Virtual Telescope needs Macs with Windows

14 May 2008 · 0 comments

I was getting my hopes up about Microsoft’s new Virtual telescope — I’m fairly sure I recently saw a presentation about it amongst the TED Talks podcasts I download. As I recall, it looked pretty fabulous. (Ah, yes: Roy Gould & Curtis Wong: WorldWide Telescope)

Microsoft has launched WorldWide Telescope, a free tool that stitches [...]

 

I was getting my hopes up about Microsoft’s new Virtual telescope — I’m fairly sure I recently saw a presentation about it amongst the TED Talks podcasts I download. As I recall, it looked pretty fabulous. (Ah, yes: Roy Gould & Curtis Wong: WorldWide Telescope)

Microsoft has launched WorldWide Telescope, a free tool that stitches together images from some of the best ground- and space-based telescopes. …

“Users can see the X-ray view of the sky, zoom into bright radiation clouds, and then cross-fade into the visible light view and discover the cloud remnants of a supernova explosion from a thousand years ago,” explained Roy Gould, a researcher at the Harvard-Smithsonian Center for Astrophysics.

But of course there’s a catch:

To use the new system, users need to download WorldWide Telescope from the web. It only runs on Windows operating systems.

:-) Here’s something new in the system requirements though:

…Windows XP Service Pack 2 or Windows Vista …

Macs must run Windows OS

In spite of the general annoyance that I’m going to have to crank up Windows when I get onto my MacBook Pro later today, it’s kind of nice to see Macs listed under Windows requirements.

The BBC article goes on to mention the Google Sky feature in Google Earth (I don’t often remember to look at it), and Stellarium, my main go-to application for stargazing:

Other applications have been available for longer.

For example, Stellarium is a free open source tool that gives people a chance to access more than 210 million stars, in addition to planets and moons.

The project was launched in 2001 by Fabien Chereau, a Research Engineer at the Paris Astronomical Observatory, and is used in many planetariums.

Like WorldWide Telescope the software allows users to record and play their own tours of the Universe.

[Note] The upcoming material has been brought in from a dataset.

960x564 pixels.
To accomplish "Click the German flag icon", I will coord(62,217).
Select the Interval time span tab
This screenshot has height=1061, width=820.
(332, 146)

[Via : BBC NEWS | Technology | Virtual telescope opens night sky.]

Earlier this morning I looked at the latest Astronomy Picture of the Day — a photo of one of Saturn’s moons: Ancient Craters of Southern Rhea. I realised that such photos are now ‘commonplace’, almost ‘ordinary’. Certainly I take it for granted that I’ll see a new photo like that every day.

And yet, they are anything but commonplace and ordinary.

It’s only some 50 years since Sputnik became the first artificial satellite to orbit our planet, when we first saw our home from the outside. Now we routinely view objects that are hundreds, thousands and even billions of light years distant, some of them from up close. That’s amazing, not ordinary.